In the second kind of experiment, the effect of temporal variation on species composition can be deduced by testing assumptions of the theory (see Hairston et al. 1996). In order to test the assumption that environmental variation leads to species coexistence, it is necessary to quantify the interaction between sensitivity to competition and sensitivity to temporal variation in the environment. The design of the experiment should therefore allow for testing this interaction. Few previous authors have, however, specifically addressed temporal variation in competition (Goldberg & Barton 1992). Although it is possible to argue that the space-for-time substitution (Pickett 1989) may be used in this context, justification for this argument depends on the range of environmental conditions encountered in space and time. If these vary in quantity or quality, the space-for-time substitution cannot be used, particularly if the response of a species to the environment is nonlinear.
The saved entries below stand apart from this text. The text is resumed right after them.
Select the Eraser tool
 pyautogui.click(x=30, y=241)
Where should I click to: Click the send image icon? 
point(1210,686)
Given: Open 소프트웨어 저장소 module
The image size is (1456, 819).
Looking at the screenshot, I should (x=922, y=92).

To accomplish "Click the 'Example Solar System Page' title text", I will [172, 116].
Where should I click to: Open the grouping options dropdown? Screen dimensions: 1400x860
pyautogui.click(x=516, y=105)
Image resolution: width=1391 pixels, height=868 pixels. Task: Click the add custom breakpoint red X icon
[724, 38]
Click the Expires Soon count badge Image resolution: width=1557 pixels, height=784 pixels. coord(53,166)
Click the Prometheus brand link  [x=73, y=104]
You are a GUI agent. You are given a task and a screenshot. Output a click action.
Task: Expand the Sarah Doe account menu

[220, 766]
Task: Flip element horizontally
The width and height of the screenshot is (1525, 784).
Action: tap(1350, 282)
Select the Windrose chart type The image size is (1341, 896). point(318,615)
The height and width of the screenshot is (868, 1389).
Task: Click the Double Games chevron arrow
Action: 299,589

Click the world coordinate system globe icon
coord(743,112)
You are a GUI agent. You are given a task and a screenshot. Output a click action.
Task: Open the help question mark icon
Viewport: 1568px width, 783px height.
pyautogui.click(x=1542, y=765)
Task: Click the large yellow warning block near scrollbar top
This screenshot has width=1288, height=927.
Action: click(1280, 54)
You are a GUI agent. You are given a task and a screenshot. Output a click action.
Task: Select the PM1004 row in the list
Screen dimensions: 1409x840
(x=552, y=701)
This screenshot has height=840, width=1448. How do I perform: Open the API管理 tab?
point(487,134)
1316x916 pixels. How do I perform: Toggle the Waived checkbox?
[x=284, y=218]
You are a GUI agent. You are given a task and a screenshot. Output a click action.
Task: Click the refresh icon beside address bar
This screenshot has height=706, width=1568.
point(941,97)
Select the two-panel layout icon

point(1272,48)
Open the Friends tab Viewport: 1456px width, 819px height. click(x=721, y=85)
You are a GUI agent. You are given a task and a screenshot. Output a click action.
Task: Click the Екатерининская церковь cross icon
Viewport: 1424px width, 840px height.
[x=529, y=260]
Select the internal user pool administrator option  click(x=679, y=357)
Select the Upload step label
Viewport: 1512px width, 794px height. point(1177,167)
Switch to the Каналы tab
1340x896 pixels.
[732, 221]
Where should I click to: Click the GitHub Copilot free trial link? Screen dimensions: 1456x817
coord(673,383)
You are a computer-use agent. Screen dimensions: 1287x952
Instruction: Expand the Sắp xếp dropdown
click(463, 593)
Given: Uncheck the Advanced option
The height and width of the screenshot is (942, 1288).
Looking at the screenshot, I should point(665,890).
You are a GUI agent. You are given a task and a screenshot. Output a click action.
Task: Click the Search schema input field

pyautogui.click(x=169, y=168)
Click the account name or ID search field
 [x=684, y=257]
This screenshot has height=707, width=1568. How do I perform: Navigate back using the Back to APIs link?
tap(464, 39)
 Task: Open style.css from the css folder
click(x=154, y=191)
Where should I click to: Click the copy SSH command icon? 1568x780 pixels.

Dunnett & Grime (1999) have identified an interaction between environmental conditions (spring heating) and competitive interactions between grassland species, but used artificial microcosms that were not similar to field conditions. This represents a rare test of non-additivity of the effect of year-to-year variation and competition, and suggests that competitive interactions can amplify climatic (between-season) effects on the performance of individual species (see also Cáceres 1997; Cerda et al. 1997; Lima et al. 1999).
We performed a long-term field experiment designed to test for changes in the competitive effects of a dominant species over several years in a mountain grassland. We used density manipulation treatments (removal of the dominant species) to detect changes in competitive response on the community-wide basis (Bender et al. 1984; Aarssen & Epp 1990; Laska & Wootton 1999). Although such experiments cannot be interpreted at the level of individual species’ response to density manipulation of the dominant (Wootton 1993; Laska & Wootton 1999), they provide a good measure of the community-wide response to this manipulation. Multidimensional tests can then be used to identify which species show opposite responses in competition as environmental conditions change.
More specifically, we tested the interaction between removal of the dominant grass species (Festuca rubra) and year-to-year variation in the effects of removal treatments on shoot frequency and above-ground biomass of all species in the community. We used a fully factorial design with two factors: removal of the dominant and year of the removal. Removal treatments were repeated over 3 years (removal beginning in 1994, 1995, 1996). The interaction between the two main factors (removal and year) was of primary interest; significance of this interaction was taken as a demonstration of year-to-year variation in competitive response of the community.